After we had been seated she said: “Bishop, I need to confess a sin.”
I was startled with the suddenness of the statement and offered the
following: “Well, that could take some time, couldn’t it? Shall we meet after the block of meetings today?”
She quickly responded: “Oh no! This will just take a second.”
I asked her to go ahead and she proceeded to describe in some detail a very serious moral transgression in which she had been involved. It was now about one minute before the meetings were to start, so I tried again:
“Why don’t we meet together after Priesthood and Relief society meetings.”
She then staggered me by saying, “Well, I don’t know why we would need to, unless it would be helpful to you, or something.”
I indicated that such a meeting might prove beneficial to both of us and she agreed to return.

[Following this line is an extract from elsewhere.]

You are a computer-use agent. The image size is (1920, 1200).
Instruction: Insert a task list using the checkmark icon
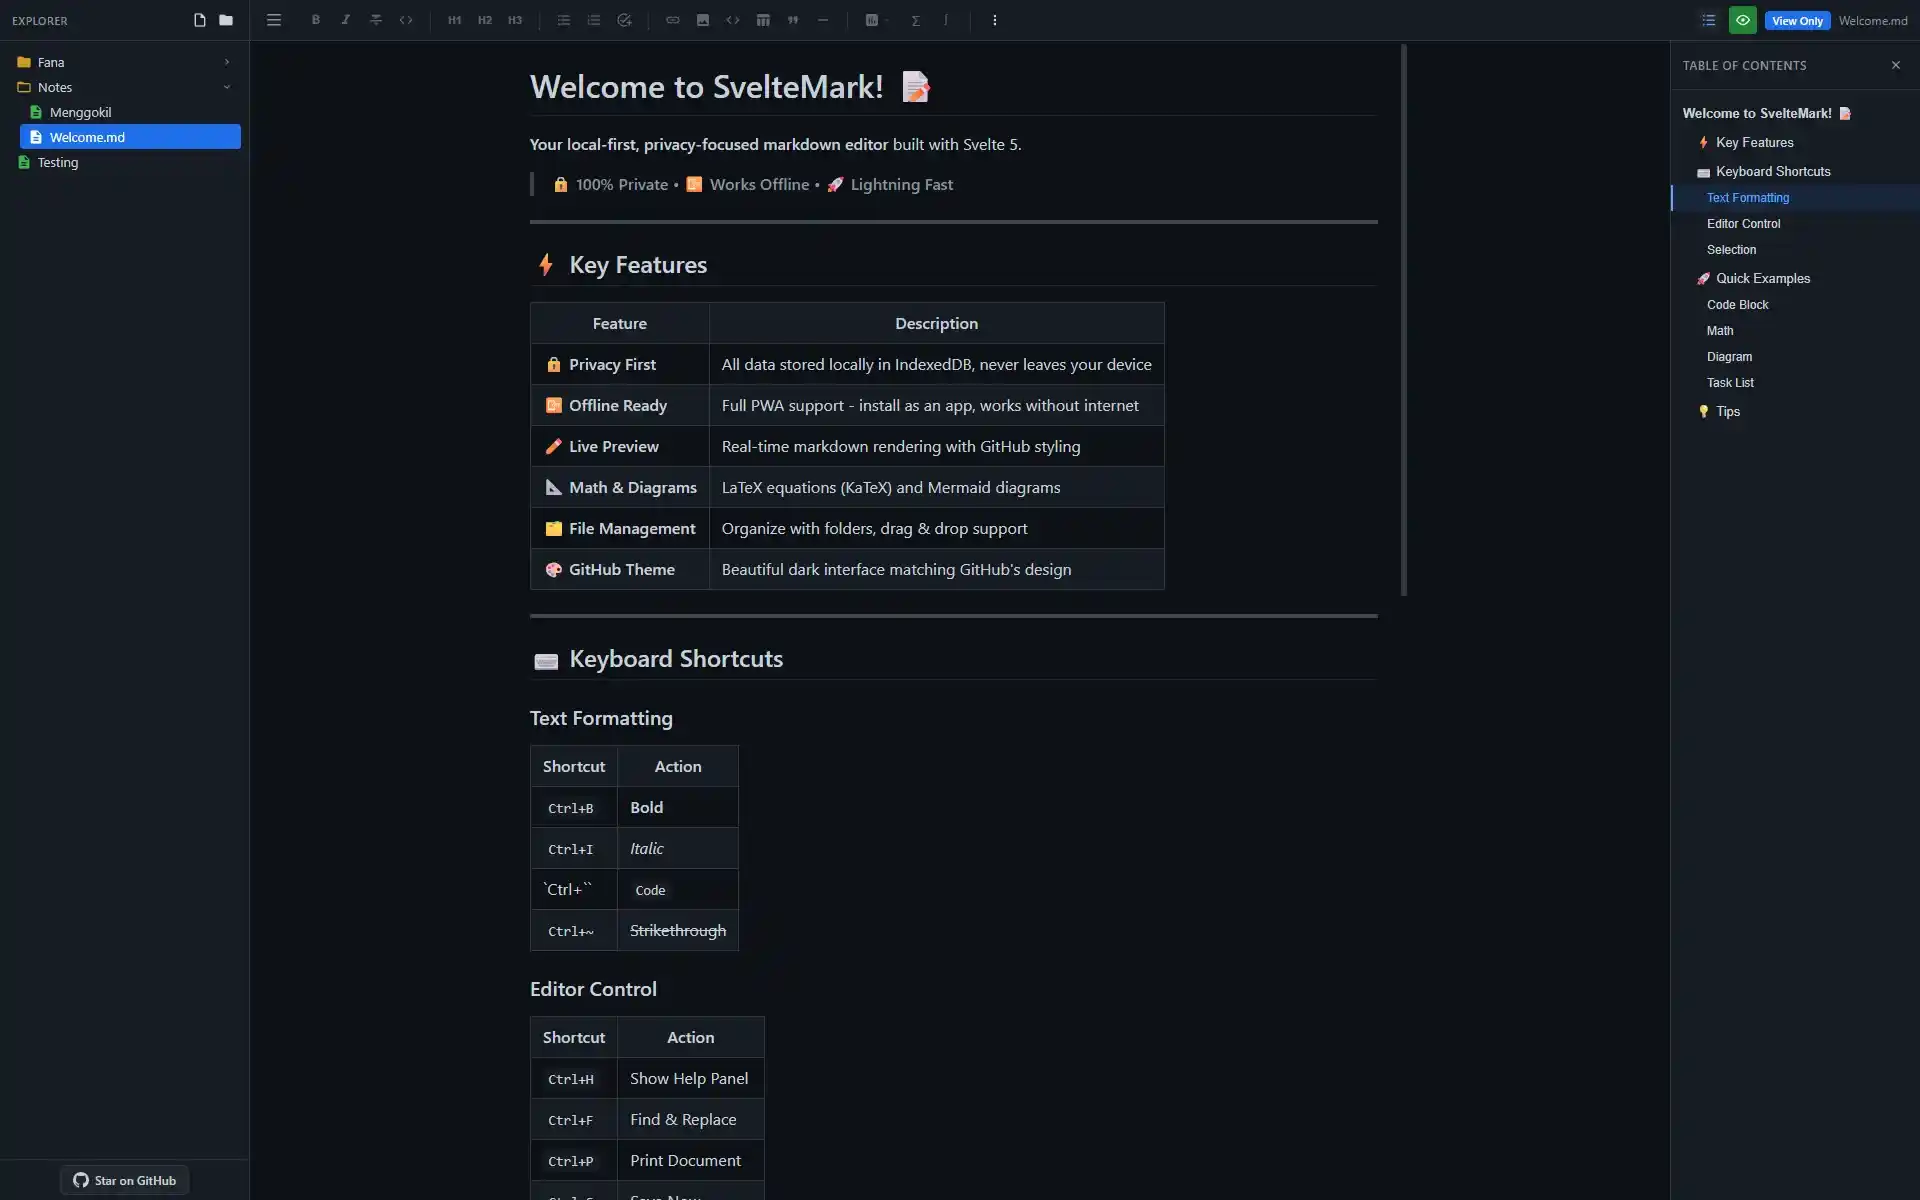coord(624,20)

Three hours later we sat in my office and I asked her, “How do you feel about what has happened?”
She responded, “Just fine.” I must have shown my perplexity, because she
added: “For a number of hours I felt bad about what happened, but it’s okay now because I’ve repented.”

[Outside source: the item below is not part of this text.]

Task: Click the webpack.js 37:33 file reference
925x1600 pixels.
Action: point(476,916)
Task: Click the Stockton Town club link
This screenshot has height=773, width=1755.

I couldn’t ask her the question fast enough, “What do you mean when you say that you have repented?” (She had explained to me earlier that the transgression had taken place on Friday night, and it was now Sunday
afternoon.)
She reached into her purse and pulled out a yellow sheet of paper.

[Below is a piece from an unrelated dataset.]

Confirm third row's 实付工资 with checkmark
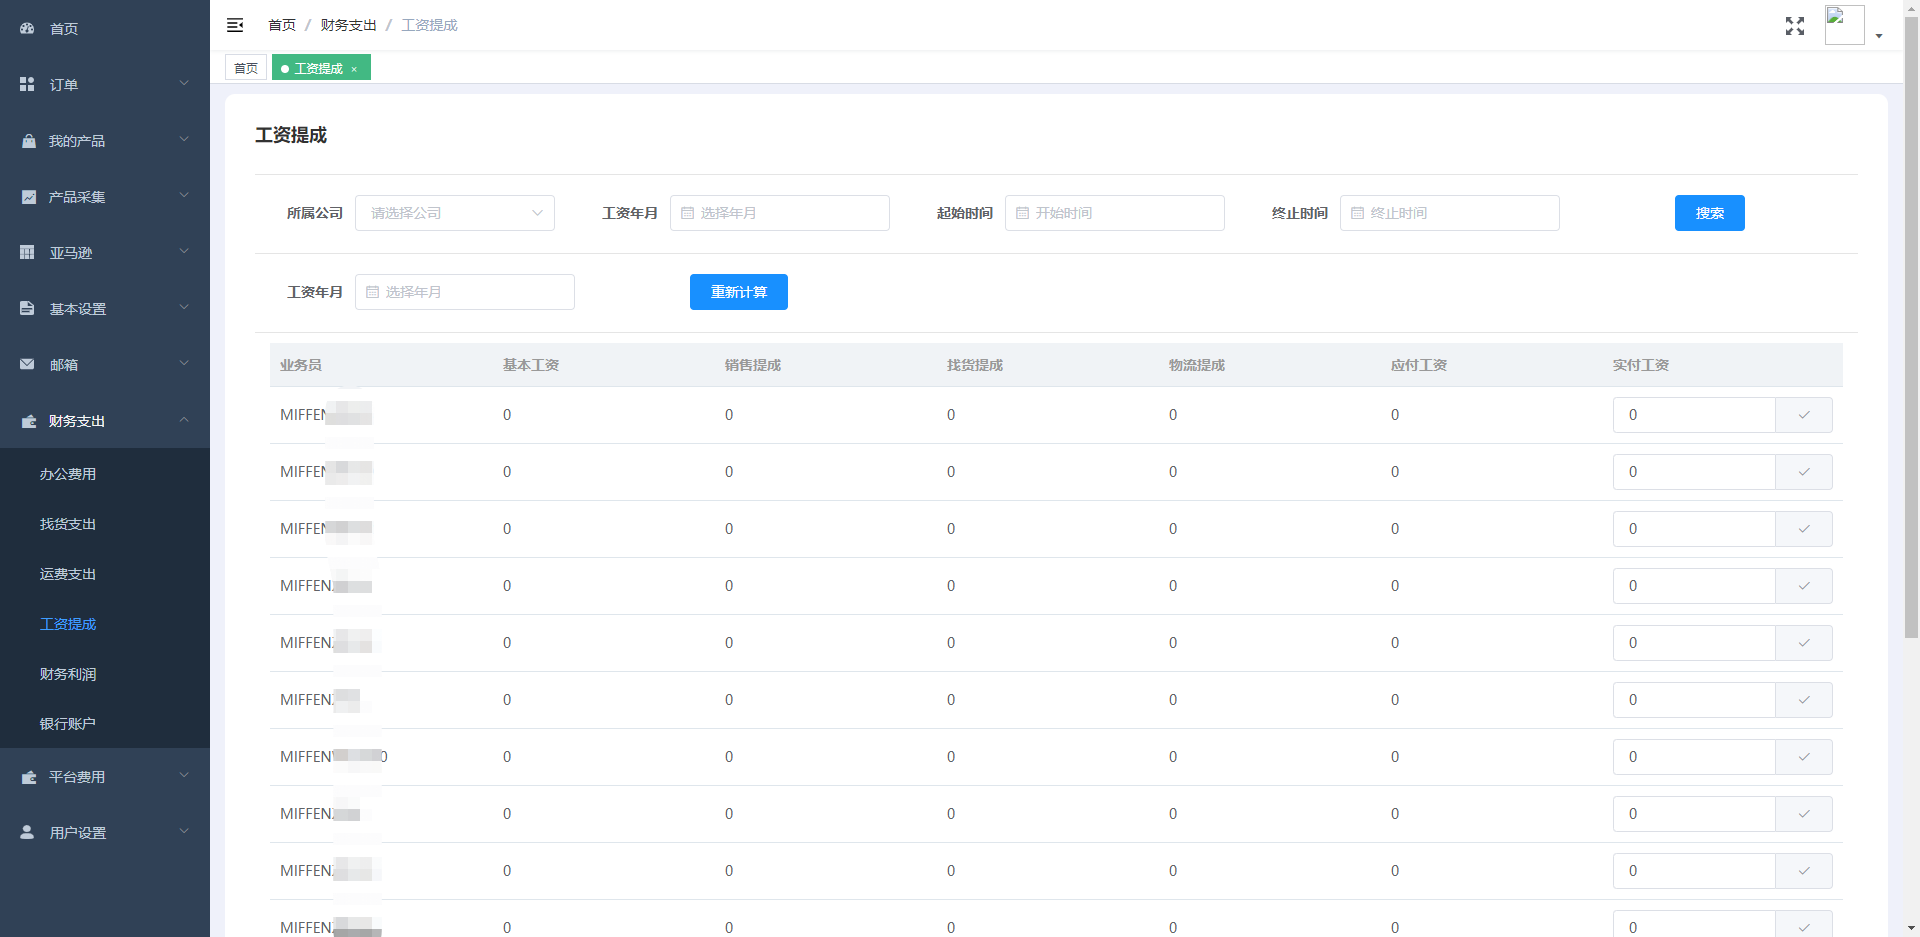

Pointing one by one to various headings that began with R, she said, “I’ve done this, and this, and this and this, and finally I’ve confessed to you.
I’ve repented.”
“It seems to me that you’ve skipped an R, that your list is missing something,” I said.
A startled but persistent look was in her eyes, and I noted a slight impatience with me as she said, “No, that can’t be. I have everything listed here!”
The R you’re missing,” I responded “is Redeemer. You have no place for Christ on your list. I mean, what does Jesus Christ have to do with your transgression? What does what happened in Gethsemane and on Calvary some two thousand years ago have to do with what happened to you two nights ago?”
She answered: “Jesus died for me. He died for my sins.”
To almost every question I asked thereafter about the Atonement she gave a perfect answer – at least, a perfectly correct answer. She had been well trained, and her answers reflected an awareness of the doctrines associated with repentance. But the answers were all totally cerebral, straight from memory and mind –not from the heart. She obviously saw not real tie between her own ungodly actions and the infinite actions of a God. We spent several hours that day and many days thereafter – searching the scriptures, praying together, and counseling over the way back to the straight and narrow path. She came, in time, to know the correct answers
- this time by feeling, that is, from the heart.